We have an operating project in the UK called Hired Hill. It is a 300-KW two-hour project. It is tied to a 5-MW solar photovoltaic plant in the Western Power Distribution network. The solar plant and battery are a demonstration project that is providing nine different services.

MR. MARTIN: So nine revenue streams.

MR. HORNE: Yes. Ramping, time shifting, some capacity, things like that.

MR. MARTIN: They are all forms of ancillary and capacity services to the utility?

MR. HORNE: There are some energy payments, as well.

We worked with National Grid to define a nice droop curve for storage that provides certainty of service, but that also lets us minimize the duration we have to build behind it. In places like PJM in the US, you need 20 to 25 minutes of duration behind every megawatt if you are participating in the frequency regulation market. In Germany, it is an hour and 20 minutes.

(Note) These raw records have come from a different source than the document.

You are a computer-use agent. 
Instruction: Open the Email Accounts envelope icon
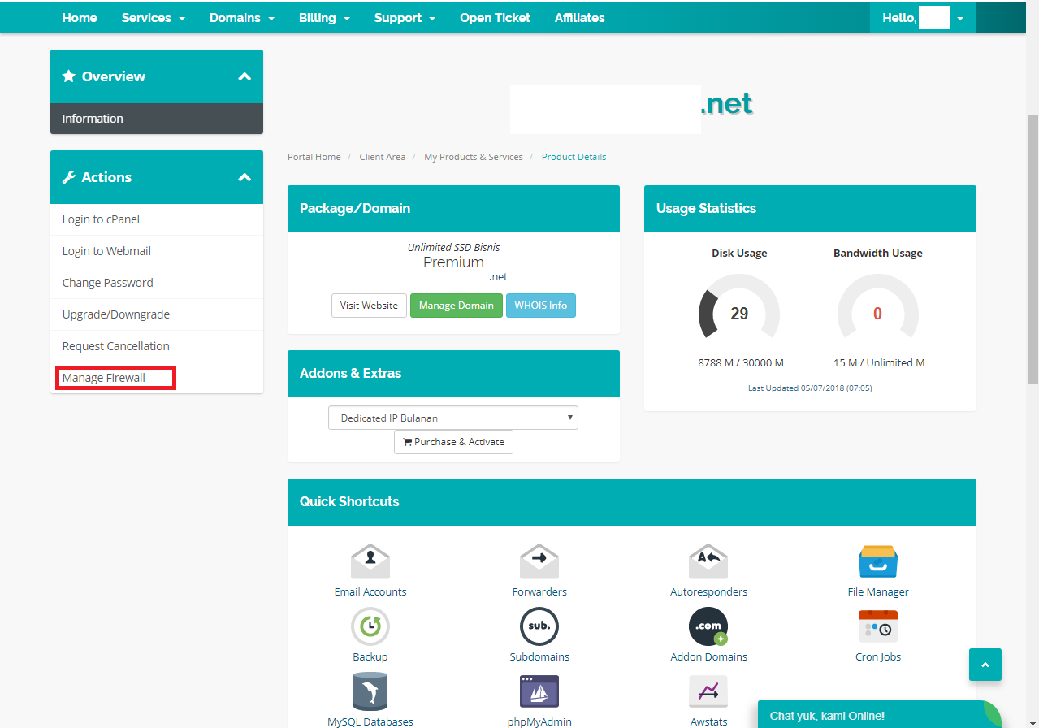[370, 561]
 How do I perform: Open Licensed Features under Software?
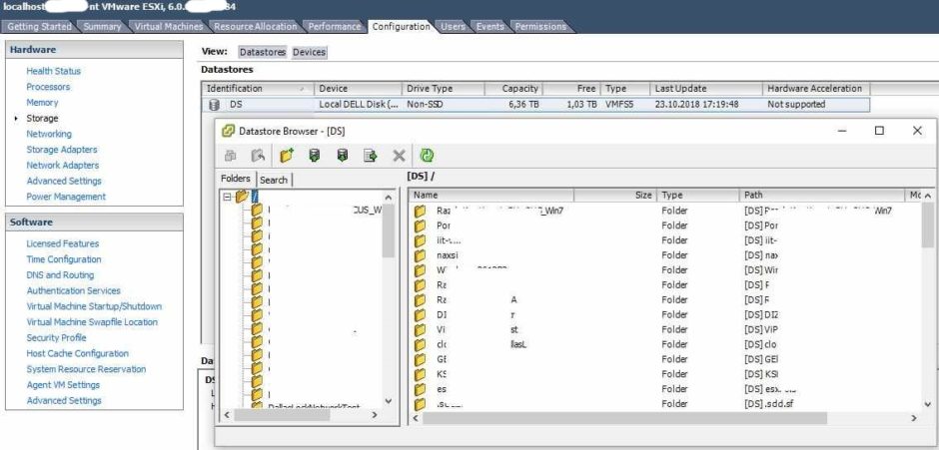(62, 243)
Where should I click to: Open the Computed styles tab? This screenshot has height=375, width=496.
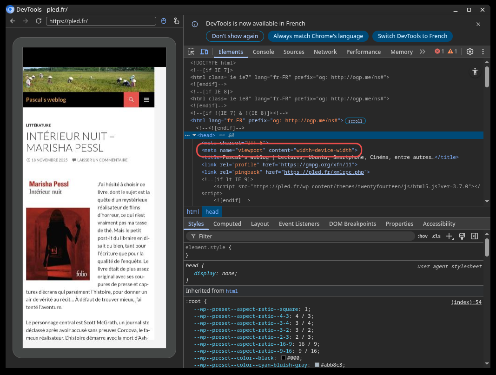227,224
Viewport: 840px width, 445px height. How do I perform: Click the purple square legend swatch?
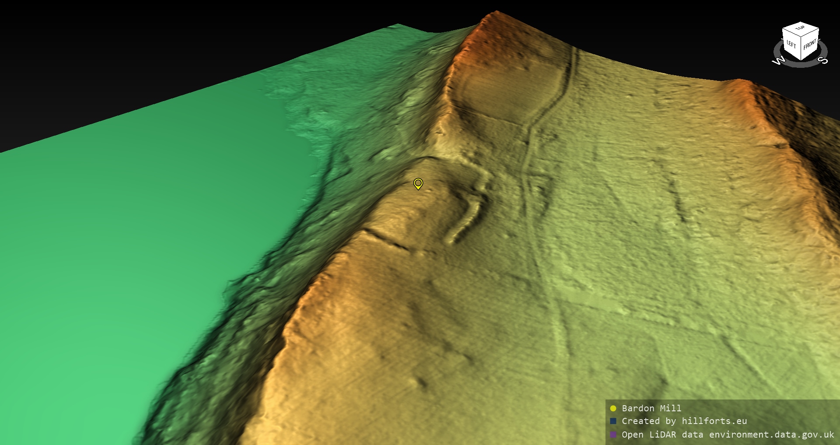613,434
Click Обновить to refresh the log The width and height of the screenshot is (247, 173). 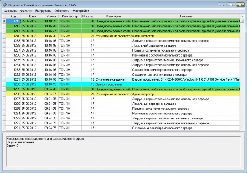(62, 11)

If you look at the droop curve that we worked on with National Grid, it is actually a band and the band gets narrower as the frequency diverges from its ideal point. The band allows you then to adjust your state of charge without dropping out of the market.

We have a 20-megawatt bilateral contract with National Grid to test some of these advanced droop curves. National Grid plans to add 200 megawatts of storage in each of the next five years. It awards three-year contracts.

Warranties and debt coverage

MR. MARTIN: Most of you are using lithium-ion batteries. For how long are the warranties you are getting from manufacturers?

MS. BUTTERFIELD: The warranties are 10 years. We supply data to the provider and it determines the worth to longevity. We have been doing batteries for almost six years. We have a lot of real-time data. Several battery manufacturers have asked us for the data because it is one of the few ways to track six years of operating history.

MR. MARTIN: Craig Horne, are you also being given 10-year warranties in the utility-scale market?

MR. HORNE: Yes, but those are considered extended warranties. You have to pay extra for them. The free part is two to three years depending on the manufacturer.

MR. MARTIN: Name and affiliation?

MR. LEWIS: Craig Lewis with the Clean Coalition. When you think about the capital structure for financing any tech project, you generally want to include as much debt as possible because it is the cheapest capital. A lender will usually require a debt service coverage ratio of something like 1.4x, and that is where the cash flow on which it is based is really stable and predictable. This might be a silly question for Craig Horne, but if you look at the ISO markets today, what percentage of the cost of the battery can be covered by debt, assuming you need a predictable cash flow stream and a 1.4x coverage ratio?

MR. MARTIN: We are down to the last 30 seconds, so let’s just have a percentage if you have one.

MR. HORNE: You can cover at least half, if not more.

MR. MARTIN: That is true today or what you hope to see in the future?

MR. HORNE: That is for bids going in today.

MR. MARTIN: Karen Butterfield, do you have a percentage?

MS. BUTTERFIELD: Since he did that without the benefit of a calculator, I will take a similar flyer: 31.2%. [Laughter.]

MS. RYZHAYA: I think I am closer to Karen.